Les liquides de fracturation contiennent des dizaines de tonnes de composés chimiques, jusqu’à 700 produits différents, dont plusieurs sont reconnus pour causer des cancers (cancérigènes), des malformations génétiques (tératogènes), des troubles de la reproduction et des glandes (perturbateurs endocriniens), en plus de tuer les organismes vivants (biocides) [2] [3]. Les liquides de fracturation contiennent également du radon, une substance radioactive [4].

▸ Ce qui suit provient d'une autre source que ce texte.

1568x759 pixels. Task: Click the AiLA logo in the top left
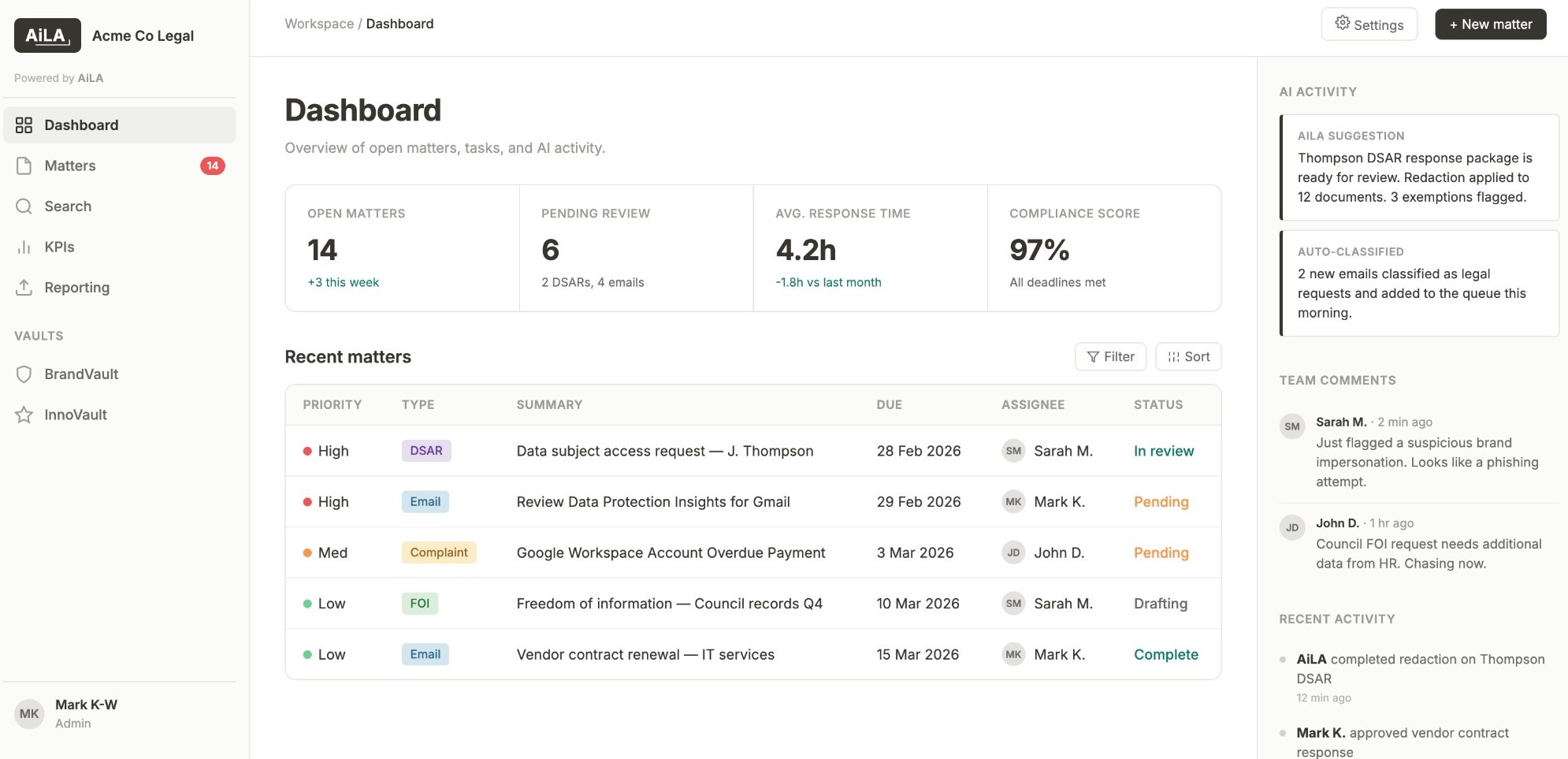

Nos égouts sont du petit lait en comparaison de cette soupe chimique. Aucune usine de traitement des eaux ne peut dépolluer les liquides de fracturation. Dans les endroits du monde où la fracturation hydraulique est encore permise, les liquides de fracturation sont entreposés « de façon sécuritaire » dans des bassins de rétention ou réinjectés dans les puits afin d’éliminer les risques de contamination en surface. Mais ces précautions n’ont malheureusement pas empêché la pollution atmosphérique ni la pollution des nappes phréatiques, en plus de provoquer des tremblements de terre [5].
Au Québec, on innove. Les eaux toxiques de la fracturation hydraulique seront rejetées directement dans le fleuve Saint-Laurent, un écosystème marin exceptionnel, habitat de baleines, de homards, de salicorne et d’autres espèces indigènes des eaux et des rives. Comme si cela n’aurait pas d’impact sur la santé des mammifères marins. Comme si les tonnes de produits toxiques ne se retrouveraient pas dans la chair des poissons et crustacés qui sont pêchés dans le golfe, ni sur les plages et dans l’air qu’on respire sur la Côte-Nord, en Gaspésie et dans les provinces maritimes.
Les « bonnes pratiques » en usage dans l’industrie pour faire de la fracturation hydraulique recommandent de ne pas forer horizontalement à moins de 1000 mètres sous le plancher d’une nappe d’eau souterraine. En effet, les statistiques montrent qu’il n’est pas rare que des failles verticales s’ouvrent dans la roche lors des forages, laissant remonter les gaz et le liquide de fracturation jusqu’à 550 mètres des puits et même davantage. Mais au Québec, on innove. La fracturation est permise à partir de 400 mètres sous le plancher des nappes souterraines [6]. Par ici la pollution !
Des experts ont démontré que l’exploitation des hydrocarbures sur l’île d’Anticosti serait un gouffre financier. L’île n’a même pas les ressources en eau pour fournir l’industrie. Sans compter les infrastructures pour le transport et le stockage du gaz ou du pétrole qui nécessiteraient des investissements publics de l’ordre de 14 milliards de dollars [7]. De plus, un collectif de scientifiques indépendants a démontré que le potentiel d’hydrocarbures présents sur l’île avait été surévalué [8] [9]. Ce ne serait donc pas pour exploiter les hydrocarbures que le gouvernement a permis d’y effectuer des forages avec fracturation. Peut-on penser qu’Anticosti servirait plutôt de laboratoire permettant à l’industrie de tester ses méthodes en vue d’autres exploitations dans des zones sensibles au Québec ?
Alors qu’il est interdit aux citoyens de rejeter leurs eaux usées domestiques sans traitement dans un cours d’eau et de laisser tourner leur moteur de voiture au ralenti plus de trois minutes, le gouvernement de Philippe Couillard donne toutes les licences pour que se développe chez nous l’exploitation d’un hydrocarbure au moins aussi polluant que le charbon [10]. Et cela, dans le contexte de la crise climatique, alors qu’il faut tout mettre en œuvre afin de stopper nos émissions de gaz à effet de serre.
Les forages avec fracturation hydraulique sur Anticosti sont bien plus que le sacrifice de « quelques arpents de neige ». Ils sont l’affirmation d’un gouvernement dépourvu de conscience environnementale et de vision d’un développement économique viable à long terme ; un gouvernement qui méprise l’expertise scientifique et le droit des citoyens à un environnement sain et sécuritaire.